Search code examples
hashapache-kafkakeypartitioner

The default Kafka partitioner create hash key collision


I have a topic with 10 partitions, and I have generate events with A,B,C,D,E,F,G,H,I 9 different keys.

I've observed messages doing this:

Partition 0- (Message1, Key E), (Message2, Key I)
Partition 1- (Message3, Key F) 
. 
. 
Partition7-(Message4, Key A), (Message5, Key A)
Partition8- Empty 
Partition9- Empty

There are 2 messages with different keys in the same partition and there are empty partitions as well.

Is the default partitioner of Kafka creating collisions?

I am producing from one stream which is balanced to two default rest producers.

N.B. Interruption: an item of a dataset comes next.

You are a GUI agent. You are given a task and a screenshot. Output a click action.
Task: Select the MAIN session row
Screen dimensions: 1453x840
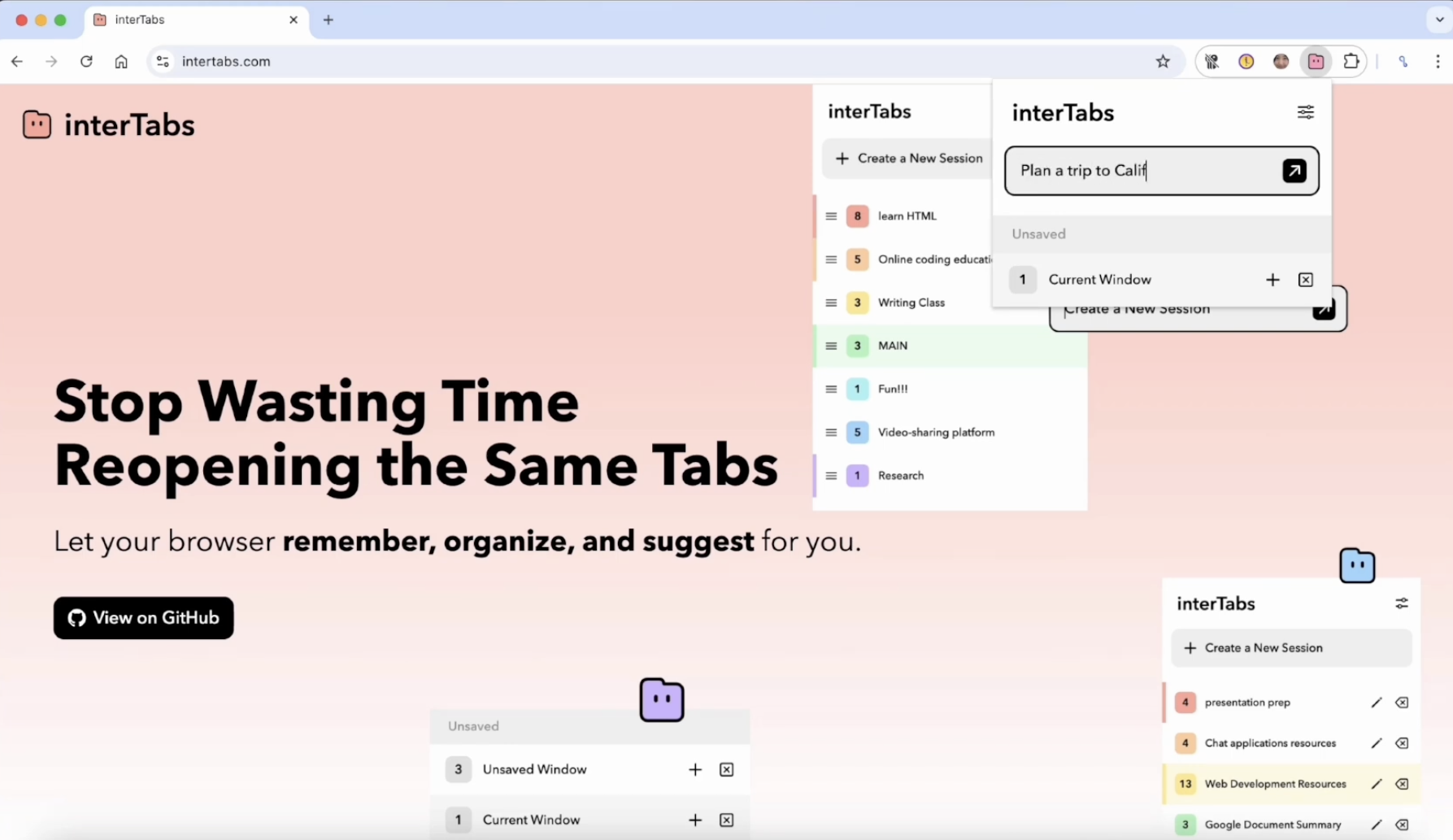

This is what I was expecting:

 Partition 0- (Message1, Key E)
 Partition 1- (Message3, Key F) 
 . 
 . 
 Partition7-(Message4, Key A), (Message5, Key A)
 Partition8-(Message2, Key I) 
 Partition9- Empty

Solution

  • Kafka's DefaultPartitioner uses a murmur hash algorithm at the producer client side to assign a partition to each message. There is no guarantee that for 10 partitions and single digit number of keys, they will be uniformly distributed. Calculation of partition for each message is independent of each other and the probability of collision is a mathematical interest.

    EDIT:

    It is very unlikely that murmur hash algorithm results in a collision. Partitions in Kafka topic is fixed - it cannot grow unlike bucket size in java HashMap implementation. So partition algorithm uses a formula which calculates modulo of number of partitions. Exact formula is Utils.toPositive(Utils.murmur2(keyBytes)) % numPartitions;

    Now you can see that two different keys can indeed result in same partition number if hash mod number of partitions results in same value.

    For a large number of random key set, keys will be uniformly distributed across all partitions.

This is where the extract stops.